Two Dalhousie University professors are among several who have joined a legal fight to have two privately-owned chimpanzees declared persons and transferred to a sanctuary.

One of the male chimpanzees, named Kiko, was originally owned by an exotic animal collector and trainer and was featured in film before it was put up for sale. Kiko ended up at a primate sanctuary in a Niagara Falls, N.Y. where the animal rights group says the chimpanzee is held in solitary captivity in a cage.

Tommy, the other male chimp featured in the claim, also appeared in films before it was passed on to a family in Gloversville, N.Y. Nonhuman Rights Project alleges that Tommy has been living alone in a cage in a shed on a used trailer lot there.

According to Nonhuman Rights Project, the animal rights group leading the court challenge to release the primates, the chimps are believed to be in the possession of private owners in New York State.

Since 2013, the animal rights group has been trying to have the primates released to an outdoor sanctuary in Florida that houses other chimpanzees. After losing multiple lawsuits and subsequent appeals, the Nonhuman Rights Project’s legal team has taken their case to New York’s Court of Appeals.

They have asked the court to grant the primates habeas corpus relief. The writ of habeas corpus, when applied to humans, is used to examine whether someone is being unlawfully detained or imprisoned. Under current U.S. law, only persons are allowed to be considered for habeas corpus relief.

Along with a group of other prominent professors from across Canada and the U.S., Dalhousie University philosophy professors Letitia Meynell and Andrew Fenton have lent their support to the animal rights group because, they say, morally, the animals have rights. The pair helped write an Amicus brief that was submitted to the court in support of the Nonhuman Rights Project’s efforts to recognize the chimpanzees as persons.

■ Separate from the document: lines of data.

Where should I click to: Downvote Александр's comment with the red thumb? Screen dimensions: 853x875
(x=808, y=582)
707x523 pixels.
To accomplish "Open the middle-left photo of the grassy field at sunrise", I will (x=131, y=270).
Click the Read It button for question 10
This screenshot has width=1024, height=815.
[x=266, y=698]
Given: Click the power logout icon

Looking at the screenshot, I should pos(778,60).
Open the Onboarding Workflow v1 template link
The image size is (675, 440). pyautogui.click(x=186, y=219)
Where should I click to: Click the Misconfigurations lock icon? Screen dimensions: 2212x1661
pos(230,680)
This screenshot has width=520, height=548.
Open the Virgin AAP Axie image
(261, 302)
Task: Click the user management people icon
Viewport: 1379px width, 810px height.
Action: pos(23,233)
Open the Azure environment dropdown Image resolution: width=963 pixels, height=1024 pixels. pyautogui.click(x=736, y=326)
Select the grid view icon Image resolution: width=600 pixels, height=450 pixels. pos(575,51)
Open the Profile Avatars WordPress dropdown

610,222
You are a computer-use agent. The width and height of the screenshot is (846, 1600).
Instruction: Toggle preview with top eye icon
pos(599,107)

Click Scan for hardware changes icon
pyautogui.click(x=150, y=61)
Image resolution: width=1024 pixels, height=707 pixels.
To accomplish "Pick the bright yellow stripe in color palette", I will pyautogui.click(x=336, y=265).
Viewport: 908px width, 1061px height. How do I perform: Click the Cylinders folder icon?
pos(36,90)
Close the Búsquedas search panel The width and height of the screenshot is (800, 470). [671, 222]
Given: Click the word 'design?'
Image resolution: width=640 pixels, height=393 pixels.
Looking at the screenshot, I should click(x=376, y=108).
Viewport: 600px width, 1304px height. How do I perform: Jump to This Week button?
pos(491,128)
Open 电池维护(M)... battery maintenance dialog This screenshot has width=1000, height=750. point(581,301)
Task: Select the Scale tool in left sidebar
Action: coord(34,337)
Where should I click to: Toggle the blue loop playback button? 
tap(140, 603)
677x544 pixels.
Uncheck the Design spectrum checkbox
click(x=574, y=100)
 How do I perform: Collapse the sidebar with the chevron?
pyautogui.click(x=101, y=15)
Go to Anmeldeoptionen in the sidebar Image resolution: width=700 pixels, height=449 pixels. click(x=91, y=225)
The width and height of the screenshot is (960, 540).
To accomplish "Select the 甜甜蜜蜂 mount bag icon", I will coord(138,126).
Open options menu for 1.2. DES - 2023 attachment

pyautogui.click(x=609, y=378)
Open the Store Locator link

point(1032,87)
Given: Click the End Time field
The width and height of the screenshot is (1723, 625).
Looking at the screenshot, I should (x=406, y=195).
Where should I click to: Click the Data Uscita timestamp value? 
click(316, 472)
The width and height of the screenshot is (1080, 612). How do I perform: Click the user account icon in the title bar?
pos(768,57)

“This is just wrong,” Meynell told CTV Atlantic on Wednesday. “It’s an injustice and the Nonhuman Rights Project is right in trying to get habeas corpus relief to get these chimpanzees released to sanctuary.”

“These are our closest relatives and we are theirs,” Fenton added. “Given how complex they are, cognitively and socially.”

Robert Bethune, a retired molecular diagnostician, said he admires the Nonhuman Rights Project’s intentions, but thinks they may be going about their legal efforts in the wrong way.

“I think it’s an honourable thing so that we treat animals better, but I think the argument is a little bit flawed,” he said.

Bethune said chimpanzees and humans may have approximately 95 to 98 per cent identical DNA, but those percentages can be misleading.

“What it really means is 150 million base pairs of our DNA are totally different from chimpanzees,” he explained.

The Nonhuman Rights Project has lost some of the lawsuits they have already filed on the case, but they’re appealing one of them and launching another one soon.